─── TEXTO FORNECIDO ───

Advirto que a descrição e análise do parentesco piro apresentadas a seguir podem ser um tanto difíceis de acompanhar. Isto é uma conseqüência lógica da tese enunciada mais atrás, a saber, que o parentesco piro é um sistema autopoiético: como ele dá origem a si mesmo, não há ponto privilegiado por onde se entrar nele, nem caminhos predeterminados para se o percorrer. Só me resta esperar que, ao cabo da leitura destas páginas, a lógica de tipo "passeio aleatório" [random-walk] de minha abordagem tenha se tornado clara, e, sobretudo, que a lógica do parentesco piro tenha sido compreendida.

Falar ou não falar

Quando se vai contar uma história complicada, é melhor começar pelo princípio. Para os Piro, o princípio está nas tsrunnini ginkakle, aquelas "histórias dos antigos" que os velhos às vezes contam para seus netinhos ao cair da noite. Os antropólogos não teriam muita dificuldade em identificá-las como mitos. Há muitas delas, e nenhum Piro afirmaria que sabe todas. Os velhos as conhecem apenas porque seus próprios avós as recitavam para eles, quando eles eram crianças. Não temos meios de saber, e os Piro tampouco, qual começo é o verdadeiro começo; portanto, como um narrador Piro, principio pela história mais afim ao meu tema5 5 Admito estar aqui fazendo uma certa prestidigitação. De todos os mitos piro, "O Nascimento de Tsla" é o que mais de perto se aparenta às narrativas genéticas de minha própria cultura; tomei, assim, tal atalho por conveniência expositiva. Contudo, poderia ter começado por qualquer mito piro, que chegaria à mesma conclusão (algo que não posso provar aqui, mas apenas, mais uma vez, prestidigitar). Na verdade, o presente artigo deriva de uma análise de outros mitos piro: "Como o fogo foi encontrado", "Klana pinta o rosto da Lua" e "O homem que virou um queixada". .

─── BLOCO DE DADOS ───

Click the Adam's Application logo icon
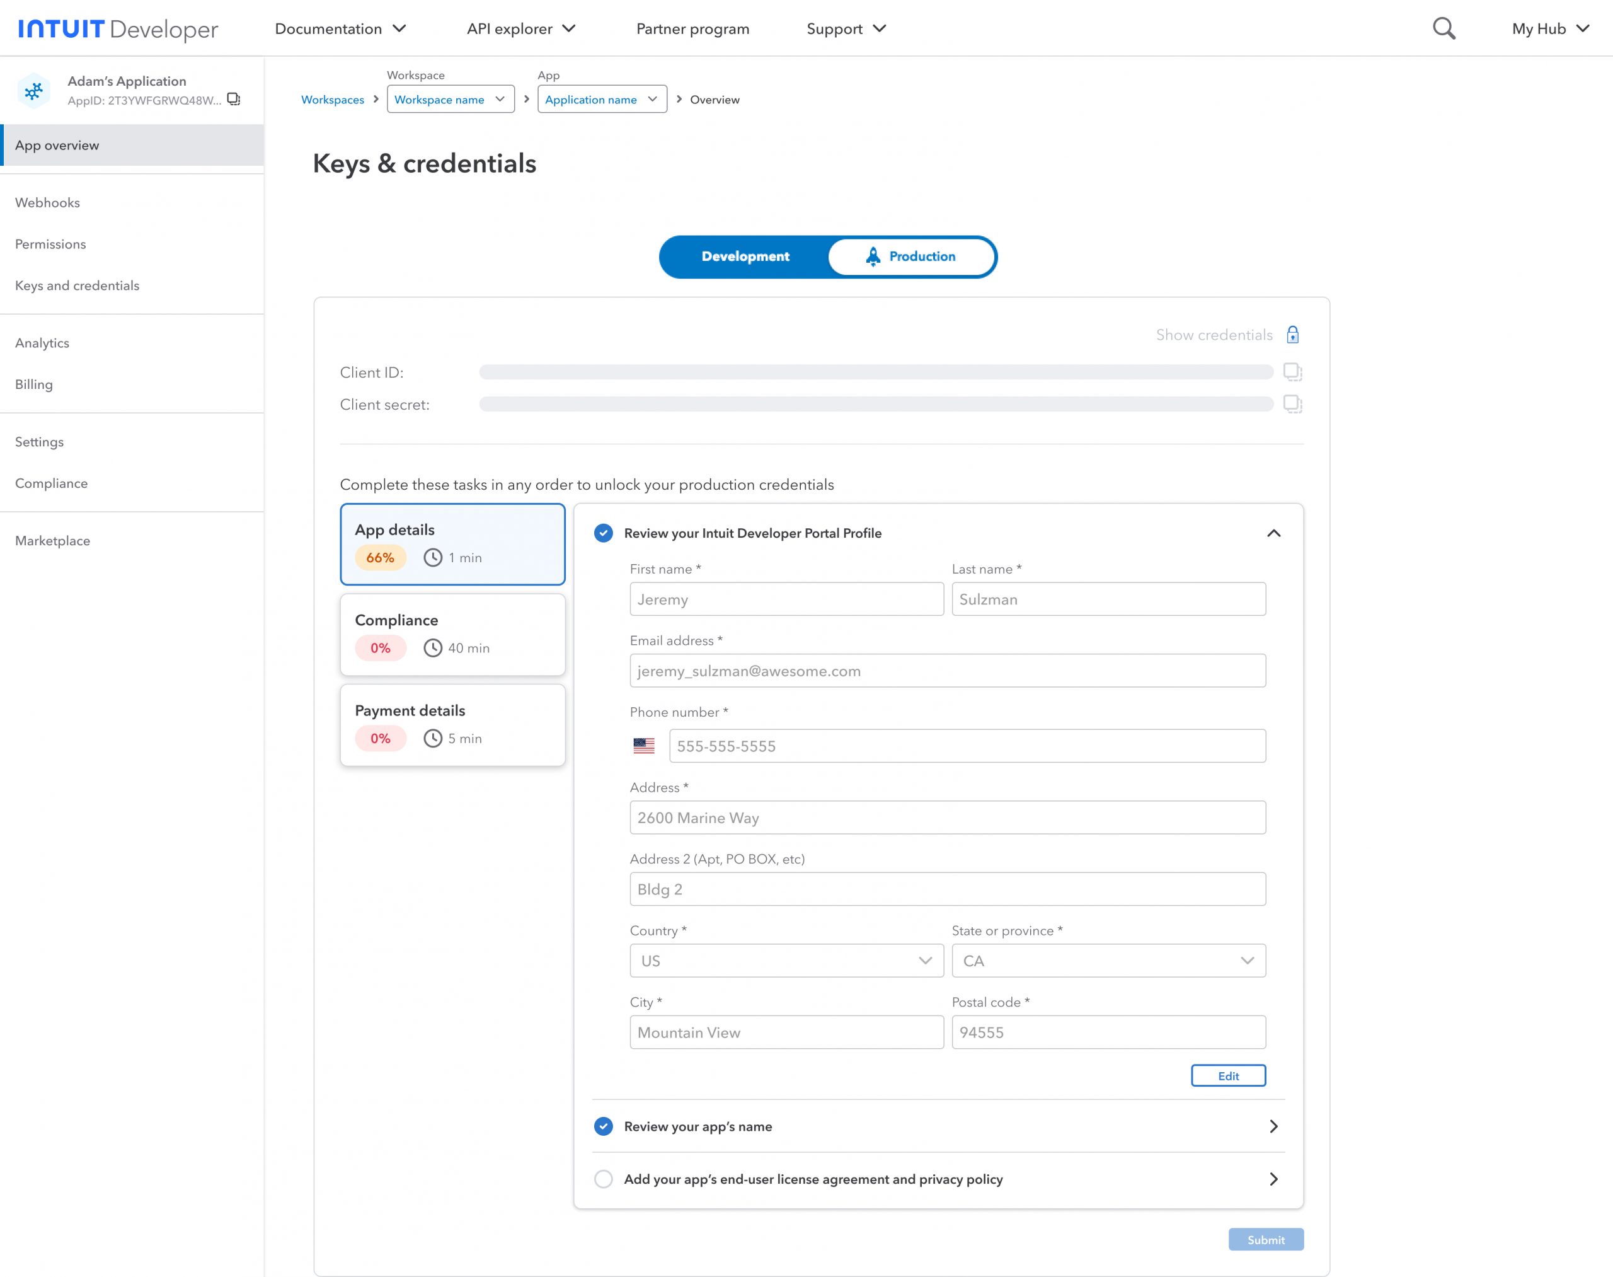This screenshot has width=1613, height=1277. pyautogui.click(x=34, y=91)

───

(INSTRUÇÕES DA TAREFA)
Condense em duas frases o texto sobre o parentesco piro.

(RESPOSTA FINAL)
O texto adverte que a descrição do parentesco piro pode ser difícil de acompanhar, pois, como se trata de um sistema autopoiético, não há nele ponto privilegiado de entrada nem caminhos predeterminados para percorrê-lo. Para os Piro, o princípio está nas tsrunnini ginkakle, as "histórias dos antigos" que os velhos aprenderam com os próprios avós e contam aos netos; como não se sabe qual começo é o verdadeiro, a exposição parte da história mais afim ao tema.